Back when the Monolith Action Figure was just an April Fool’s joke, I wrote

I wonder of this will turn into a real product, not just available on Europa, based on consumer demand. I’d buy one.

It’s now a real product. When you click on Buy Now it takes you to a real shopping cart, instead of a gotcha! page. I am following through on my vow (Ha! Who says I’ve got commitment issues?!)

They still bring the snark, though. There are some LEGO™ randomly selected toys, and they tell you

-Random packed means you have a 1 in 16 chance of getting any particular figure

-For liberal arts school graduates: Ordering 16 will not “guarantee” you get all 16 figures.

X Doesn't Mark the Spot

io9: Poisson’s Spot: The Greatest Burn in Physics

There was nothing left to do but award the prize to Fresnel. Poisson had put forward a consequence of light as a wave that was so ridiculous, so unlikely, that it couldn’t be explained by anything else. Fresnel was smart enough to come up with the theory. Poisson was smart enough to have proved Fresnel right, and proved himself wrong. Even though Dominique Arago had actually done the test, the tiny dot of light at the center of the shadow of a spherical object has ever after been called Poisson’s Spot. There is no perpetual motion in physics, but there is perpetual taunting.

If you want a short story about the essence of science, here it is. You have a model, it makes a testable prediction which will either confirm or falsify it. You do the experiment, find out that the model was right, and then tweak a detractor’s nose in perpetuity.

Attack of the Math Monster

Uncertain Principles: Two Cultures Within Science

[No equations in a paper] is almost completely inconceivable to me (at the risk of leaving myself open to the Vizzini joke). In my part of science, a paper without an equation is suspect, and I’m not exactly the world’s most mathematically inclined physicist.

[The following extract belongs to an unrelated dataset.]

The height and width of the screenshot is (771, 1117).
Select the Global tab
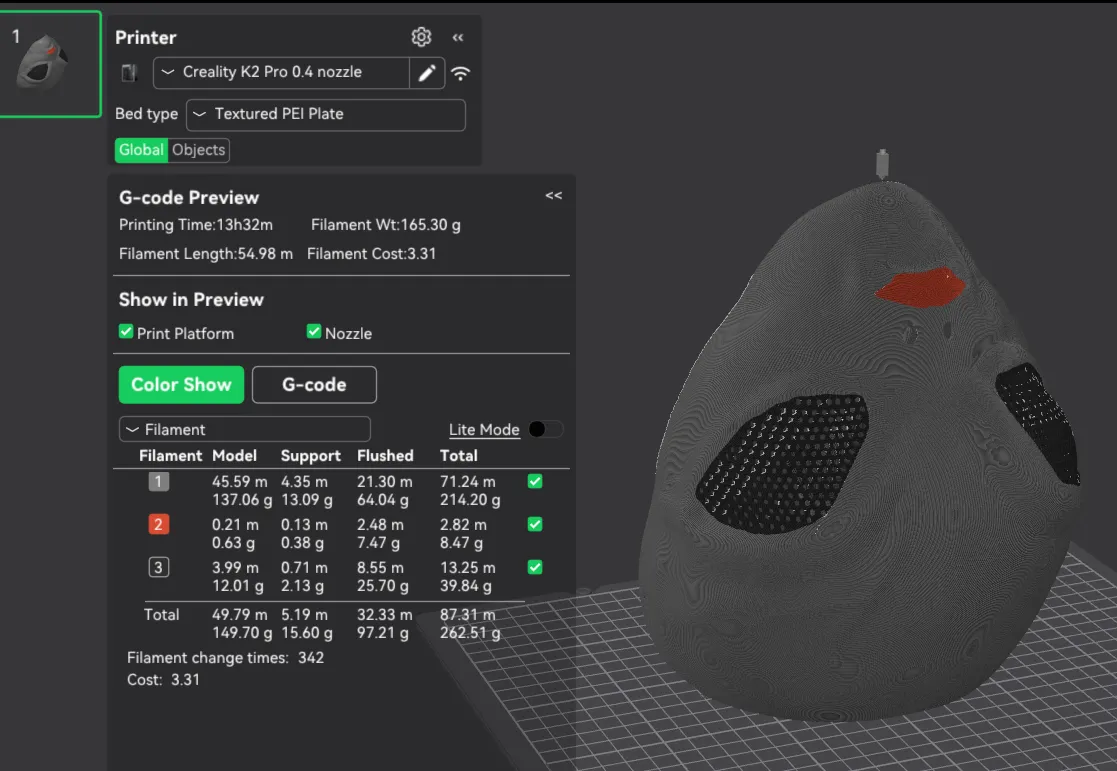[141, 150]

Physics is so intimately connected to math, and the business of doing physics is so inherently mathematical that its difficult to imagine a scientific paper about physics that doesn’t contain at least one equation. A press release or popular article, sure, but to a physicist, the equations aren’t some offal to be avoided en route to the science. The equations are the science. Objecting to the presence of an equation in a scientific paper is like objecting to the presence of meat in a steak sandwich.

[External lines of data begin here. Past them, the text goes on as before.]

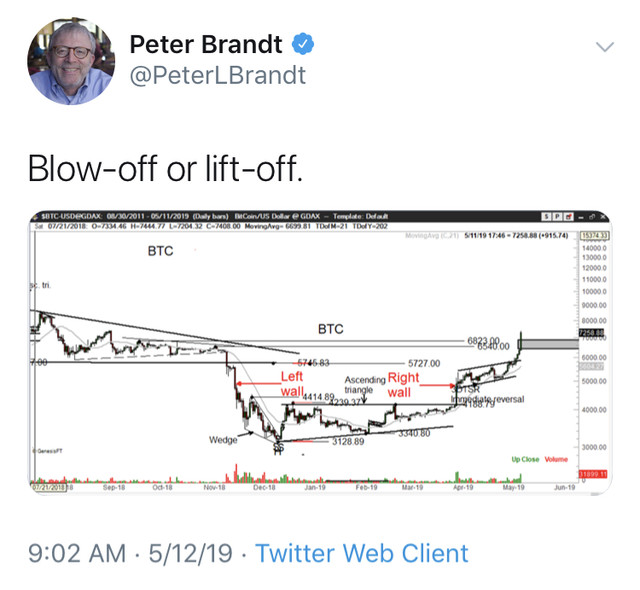Open the tweet options chevron menu
This screenshot has width=640, height=590.
[x=604, y=47]
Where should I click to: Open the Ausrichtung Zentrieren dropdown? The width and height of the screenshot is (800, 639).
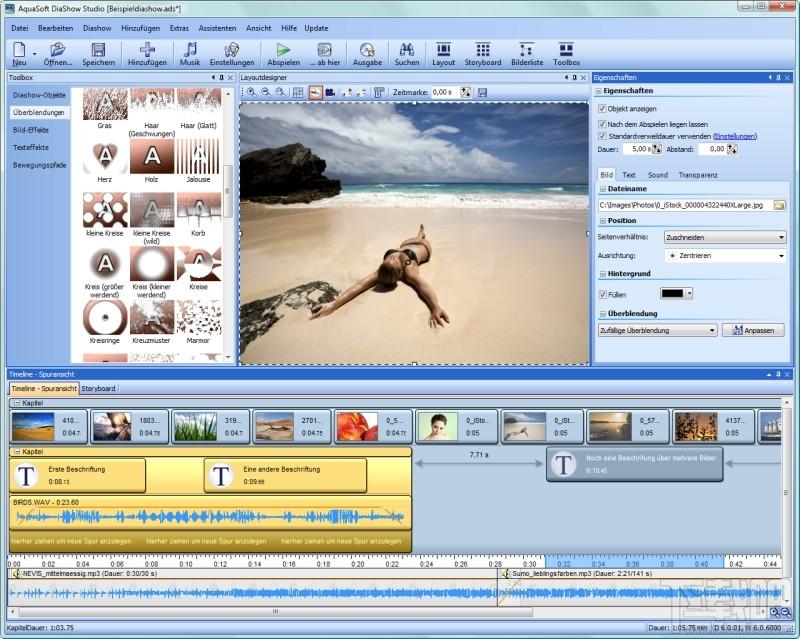tap(725, 256)
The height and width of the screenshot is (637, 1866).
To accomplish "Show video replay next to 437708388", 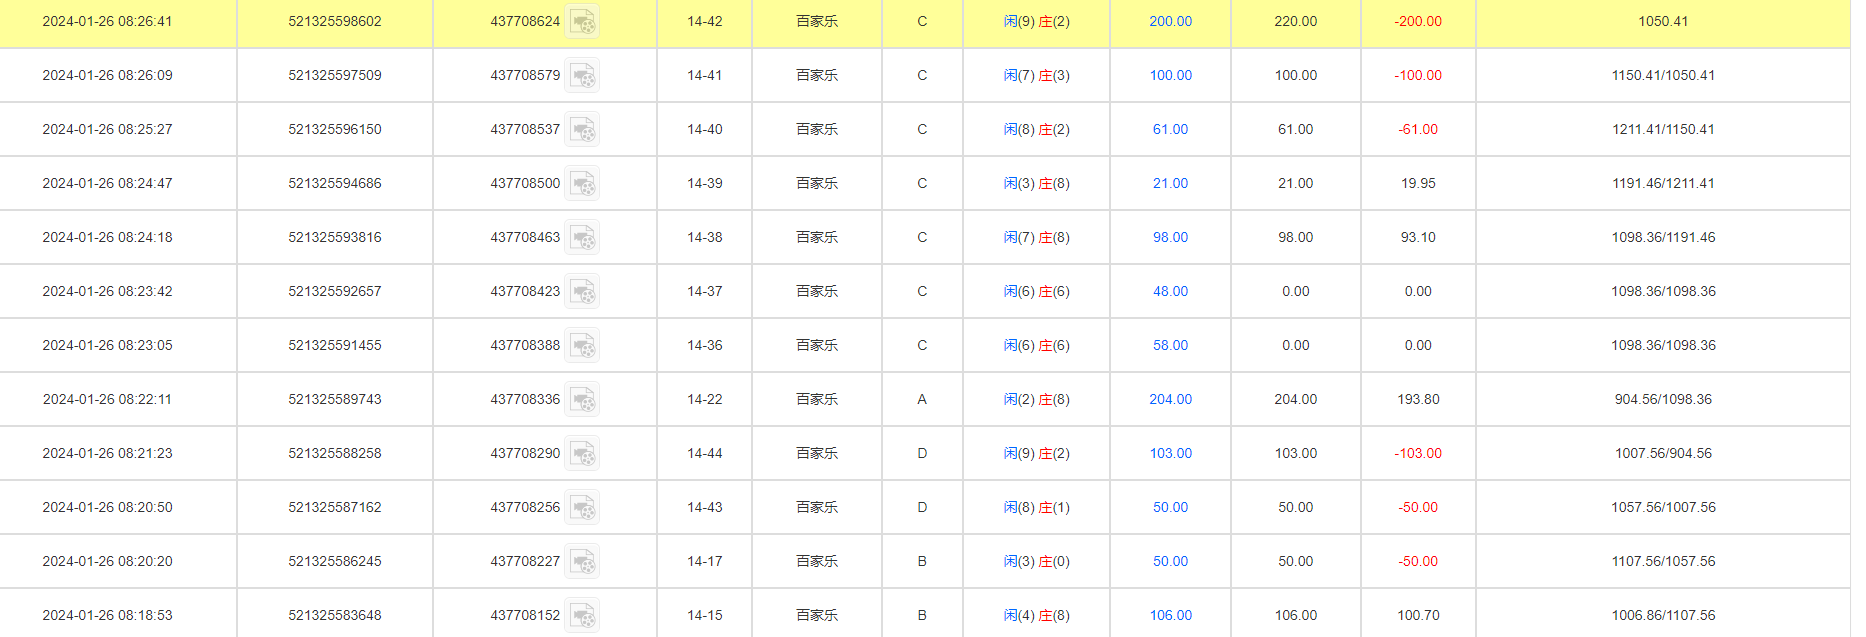I will (582, 345).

I had the serendipity of reading another post just before reading Chad’s, related to the closing remarks concerning physicists sometime needing to learn some less “standard” math to do the physics they are interested in pursuing:

Medical researcher discovers integration, gets 75 citations

My more reasonable friends claim that this abstract isn’t really as amusing as I make it out to be. And to be sure, they’re right.

Murray Gell-Mann developed the “eight-fold way” to explain the spectrum of hadrons in the 1960s. It wasn’t until after he’d developed this formalism that he discussed his model with mathematicians, who then told him that he’d rediscovered group (representation) theory. This ushered ina new era in the history of particle physics where symmetry became our guiding light and group theory became a necessary tool for any particle theorist. Though, to be fair, in the 1960s group theory—unlike calculus—wasn’t something that physicists were expected to take during high school.

I’m also aware of a few instances of some of my colleagues struggling through some new way of analyzing clock performance, only to find out that the math is standard analysis of some other sort of problem. As they say, math is the language of physics.